Hakoum stopped speaking, opened his mouth wide, and gasped in horror at whatever atrocity might have been behind Wayne, who turned his head to see what was happening. Hakoum stabbed him in the gum with his needle during the distraction.

Wayne howled with pain.

The light suspended above his chair became brighter than the sun. Wayne began to perceive everything in the room as cats, but soon Hakoum and the cat-shapes in the room became forms of pure blackness. “I want cotton candy,” Wayne mumbled.

“Causes cavities,” Hakoum said in a language that Wayne thought sounded like tongues. “Can’t administer.”

Wayne drifted into dreamland on a cat-shaped cloud…

***

After the minor operation, Hakoum was drenched in sweat and out of breath.

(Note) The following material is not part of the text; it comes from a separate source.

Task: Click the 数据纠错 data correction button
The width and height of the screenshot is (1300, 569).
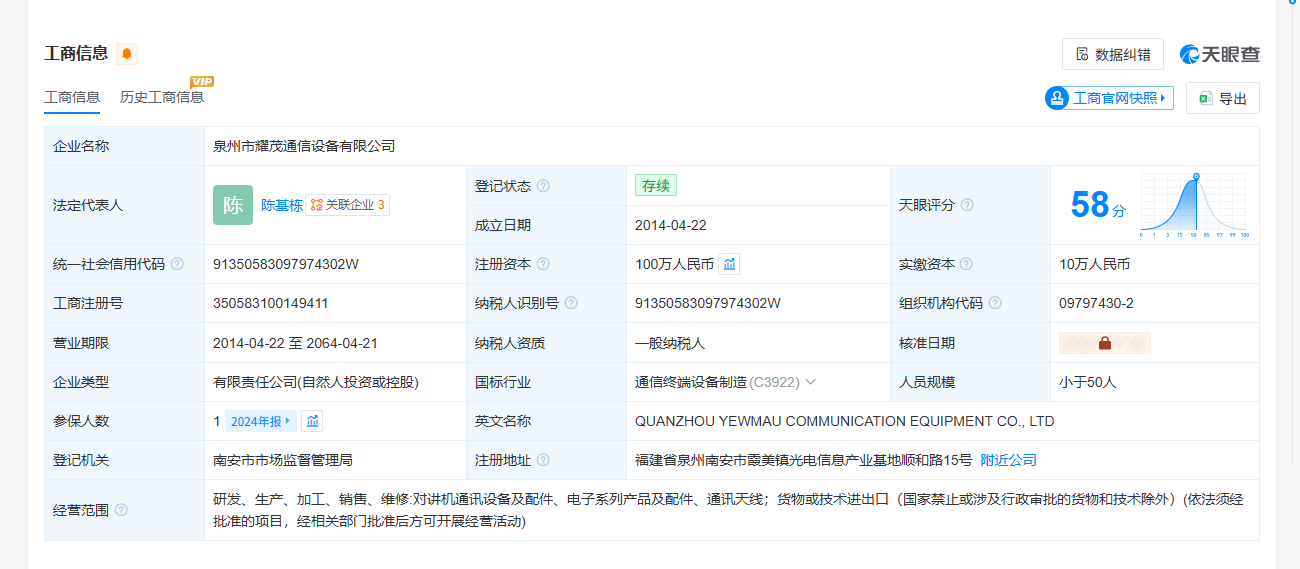Action: [x=1112, y=54]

He sprinted into the receptionist’s office. He fumbled through the jar of pens on the desk and scribbled some words on a piece of paper: “CLOSED FOR THE DAY – SORRY” and struggled to sign his name.

He ran outside with the paper and taped it to the door, over the “OPEN” sign. The receptionist sleepily walked down the pathway on her way to the door. Slamming the door, Hakoum went to the couch in the waiting room and pushed it to barricade the entryway. The receptionist knocked, jiggled the door handle, and then tried her key.

Hakoum administered himself a shot of novocaine. He took the power drill and opened Wayne’s mouth.